A supernova occurs when a star explodes, shooting debris and particles into space.
The findings pose problems for theorists because other evidence points to a later start for the first stars. The gas then fell back into the galaxy leading to the second burst of star formation. They measured the frequency of a peak in the galaxy's spectrum that comes from ionized oxygen gas.
The maturity of the stars seen in MACS1149-JD1 raises the question of when the very first galaxies emerged from total darkness, an epoch astronomers romantically term "cosmic dawn".
The study authors conclude "it may be possible to detect such early episodes of star formation in similar galaxies with future telescopes". ALMA has been used previously to break the record for the most distant known galaxy, it did so twice in 2016 finding galaxies 13.1 billion light-years away, and 13.2 billion light-years away. Several months later, Nicolas Laporte of University College London used ALMA to detect oxygen at 13.2 billion light-years away.
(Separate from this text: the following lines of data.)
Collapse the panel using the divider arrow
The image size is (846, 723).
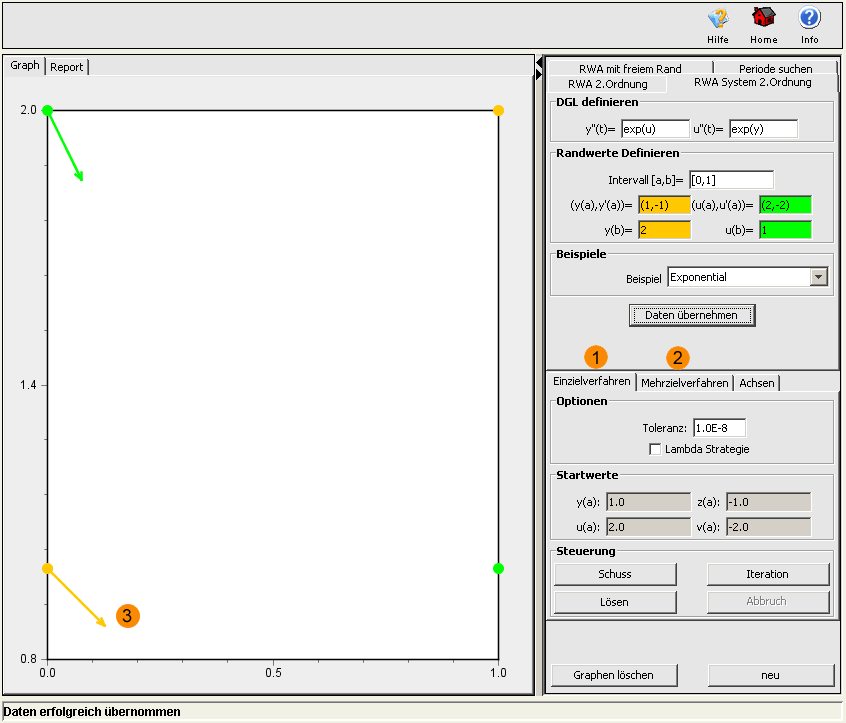coord(540,68)
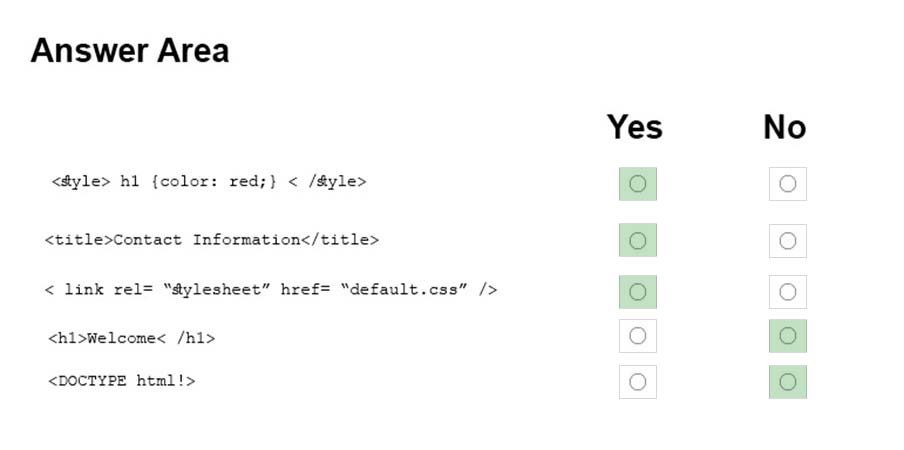Click the Contact Information title code line

(x=212, y=240)
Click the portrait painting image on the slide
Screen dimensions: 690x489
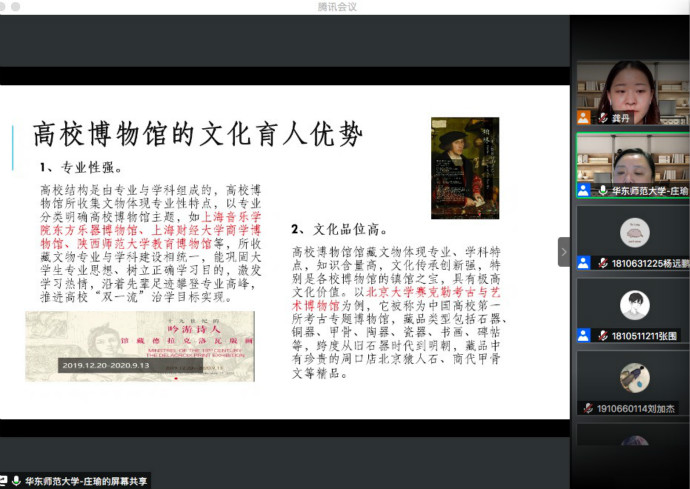464,168
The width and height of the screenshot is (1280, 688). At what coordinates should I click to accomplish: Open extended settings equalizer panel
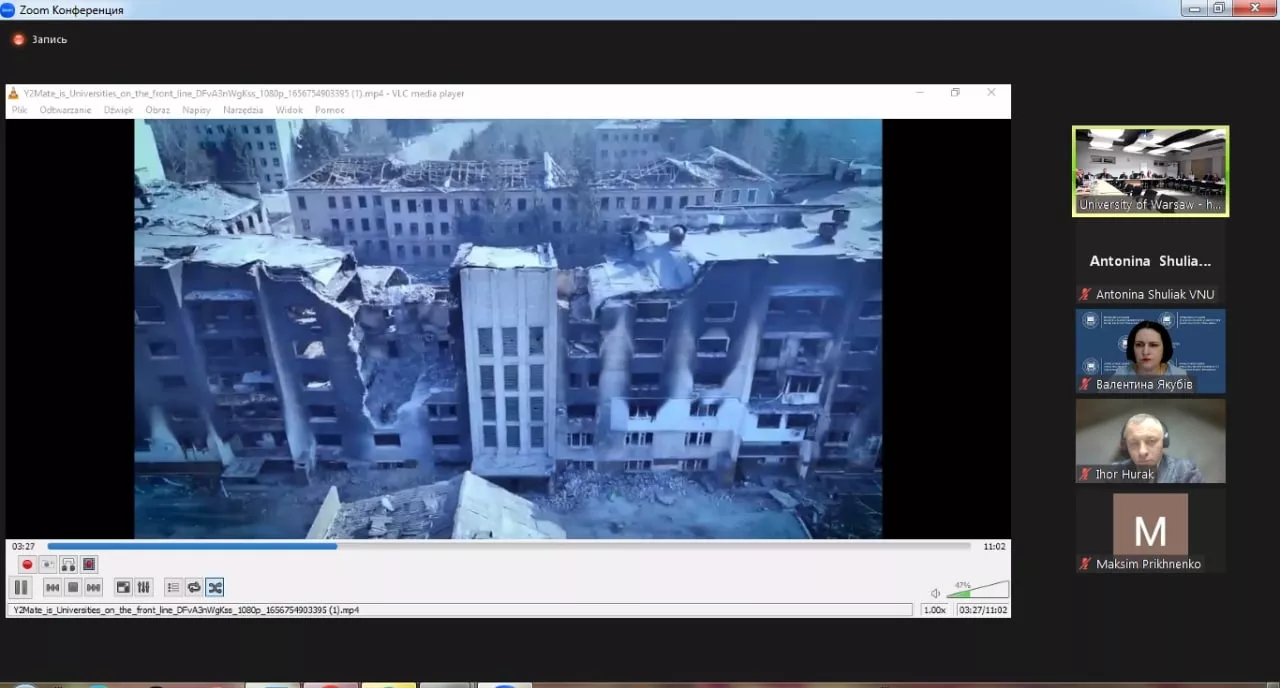click(143, 587)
Now, the two teams combined their efforts and achieved this new record, which corresponds to a redshift of 9.1. "We are therefore able to use this galaxy to probe into an earlier, completely uncharted period of cosmic history". "We are eager to find oxygen in even farther parts of the universe and expand the horizon of human knowledge". But for the galaxy to have enough oxygen to be visible, it must have been creating stars for around 250 million years before that, making it one of the earliest known star-producing galaxies.
The Atacama Large Millimeter/submillimeter Array (ALMA) is not your standard, run-of-the-mill telescope.